-- Begin Data listing --

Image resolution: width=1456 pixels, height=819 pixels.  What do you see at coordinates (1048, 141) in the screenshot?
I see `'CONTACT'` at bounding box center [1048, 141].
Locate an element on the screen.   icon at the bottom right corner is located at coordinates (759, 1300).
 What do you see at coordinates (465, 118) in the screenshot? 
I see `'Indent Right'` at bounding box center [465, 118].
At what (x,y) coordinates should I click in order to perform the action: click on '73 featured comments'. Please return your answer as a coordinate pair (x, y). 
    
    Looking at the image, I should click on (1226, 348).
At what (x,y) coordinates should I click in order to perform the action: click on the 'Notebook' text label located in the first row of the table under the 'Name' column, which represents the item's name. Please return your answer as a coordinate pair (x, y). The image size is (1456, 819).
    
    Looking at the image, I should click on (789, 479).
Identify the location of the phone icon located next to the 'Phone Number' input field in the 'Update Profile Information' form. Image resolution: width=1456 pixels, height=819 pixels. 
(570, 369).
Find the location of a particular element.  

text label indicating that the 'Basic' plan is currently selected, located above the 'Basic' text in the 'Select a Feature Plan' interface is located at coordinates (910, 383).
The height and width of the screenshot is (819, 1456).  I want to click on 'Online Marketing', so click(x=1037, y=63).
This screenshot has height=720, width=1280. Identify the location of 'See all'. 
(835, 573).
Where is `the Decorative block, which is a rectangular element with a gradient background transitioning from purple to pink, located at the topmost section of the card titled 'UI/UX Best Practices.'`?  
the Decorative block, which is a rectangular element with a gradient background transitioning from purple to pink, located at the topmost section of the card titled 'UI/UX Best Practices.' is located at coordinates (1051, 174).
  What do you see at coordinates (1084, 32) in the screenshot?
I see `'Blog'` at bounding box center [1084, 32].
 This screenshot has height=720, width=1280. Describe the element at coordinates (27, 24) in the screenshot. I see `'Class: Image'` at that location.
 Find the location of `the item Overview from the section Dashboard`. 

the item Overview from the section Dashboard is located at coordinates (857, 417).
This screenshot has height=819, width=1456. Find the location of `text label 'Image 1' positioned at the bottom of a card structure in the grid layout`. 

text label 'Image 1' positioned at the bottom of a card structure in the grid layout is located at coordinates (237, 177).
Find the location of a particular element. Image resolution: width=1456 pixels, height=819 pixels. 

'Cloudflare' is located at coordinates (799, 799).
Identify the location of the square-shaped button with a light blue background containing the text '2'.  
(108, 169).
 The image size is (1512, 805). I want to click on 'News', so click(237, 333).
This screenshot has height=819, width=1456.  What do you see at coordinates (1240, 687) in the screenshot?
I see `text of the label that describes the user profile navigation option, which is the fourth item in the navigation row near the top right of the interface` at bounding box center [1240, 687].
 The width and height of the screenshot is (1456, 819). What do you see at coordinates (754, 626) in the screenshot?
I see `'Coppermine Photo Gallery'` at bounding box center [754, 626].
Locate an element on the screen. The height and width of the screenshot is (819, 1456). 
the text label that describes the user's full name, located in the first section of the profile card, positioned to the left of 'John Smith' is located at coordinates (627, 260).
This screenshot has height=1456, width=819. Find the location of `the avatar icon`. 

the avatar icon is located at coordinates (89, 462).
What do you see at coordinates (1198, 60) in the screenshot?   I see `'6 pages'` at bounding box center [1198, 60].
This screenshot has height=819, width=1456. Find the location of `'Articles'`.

-- End Data listing --

Do this:
Reproduce the material above line for line, keeping every character, space, and line break unchanged.

Task answer:
Image resolution: width=1456 pixels, height=819 pixels.  What do you see at coordinates (1048, 141) in the screenshot?
I see `'CONTACT'` at bounding box center [1048, 141].
Locate an element on the screen.   icon at the bottom right corner is located at coordinates (759, 1300).
 What do you see at coordinates (465, 118) in the screenshot? 
I see `'Indent Right'` at bounding box center [465, 118].
At what (x,y) coordinates should I click in order to perform the action: click on '73 featured comments'. Please return your answer as a coordinate pair (x, y). 
    
    Looking at the image, I should click on (1226, 348).
At what (x,y) coordinates should I click in order to perform the action: click on the 'Notebook' text label located in the first row of the table under the 'Name' column, which represents the item's name. Please return your answer as a coordinate pair (x, y). The image size is (1456, 819).
    
    Looking at the image, I should click on (789, 479).
Identify the location of the phone icon located next to the 'Phone Number' input field in the 'Update Profile Information' form. Image resolution: width=1456 pixels, height=819 pixels. 
(570, 369).
Find the location of a particular element.  

text label indicating that the 'Basic' plan is currently selected, located above the 'Basic' text in the 'Select a Feature Plan' interface is located at coordinates (910, 383).
The height and width of the screenshot is (819, 1456).  I want to click on 'Online Marketing', so click(x=1037, y=63).
This screenshot has height=720, width=1280. Identify the location of 'See all'. 
(835, 573).
Where is `the Decorative block, which is a rectangular element with a gradient background transitioning from purple to pink, located at the topmost section of the card titled 'UI/UX Best Practices.'`?  
the Decorative block, which is a rectangular element with a gradient background transitioning from purple to pink, located at the topmost section of the card titled 'UI/UX Best Practices.' is located at coordinates (1051, 174).
  What do you see at coordinates (1084, 32) in the screenshot?
I see `'Blog'` at bounding box center [1084, 32].
 This screenshot has height=720, width=1280. Describe the element at coordinates (27, 24) in the screenshot. I see `'Class: Image'` at that location.
 Find the location of `the item Overview from the section Dashboard`. 

the item Overview from the section Dashboard is located at coordinates (857, 417).
This screenshot has height=819, width=1456. Find the location of `text label 'Image 1' positioned at the bottom of a card structure in the grid layout`. 

text label 'Image 1' positioned at the bottom of a card structure in the grid layout is located at coordinates (237, 177).
Find the location of a particular element. Image resolution: width=1456 pixels, height=819 pixels. 

'Cloudflare' is located at coordinates (799, 799).
Identify the location of the square-shaped button with a light blue background containing the text '2'.  
(108, 169).
 The image size is (1512, 805). I want to click on 'News', so click(237, 333).
This screenshot has height=819, width=1456.  What do you see at coordinates (1240, 687) in the screenshot?
I see `text of the label that describes the user profile navigation option, which is the fourth item in the navigation row near the top right of the interface` at bounding box center [1240, 687].
 The width and height of the screenshot is (1456, 819). What do you see at coordinates (754, 626) in the screenshot?
I see `'Coppermine Photo Gallery'` at bounding box center [754, 626].
Locate an element on the screen. The height and width of the screenshot is (819, 1456). 
the text label that describes the user's full name, located in the first section of the profile card, positioned to the left of 'John Smith' is located at coordinates (627, 260).
This screenshot has height=1456, width=819. Find the location of `the avatar icon`. 

the avatar icon is located at coordinates (89, 462).
What do you see at coordinates (1198, 60) in the screenshot?   I see `'6 pages'` at bounding box center [1198, 60].
This screenshot has height=819, width=1456. Find the location of `'Articles'`.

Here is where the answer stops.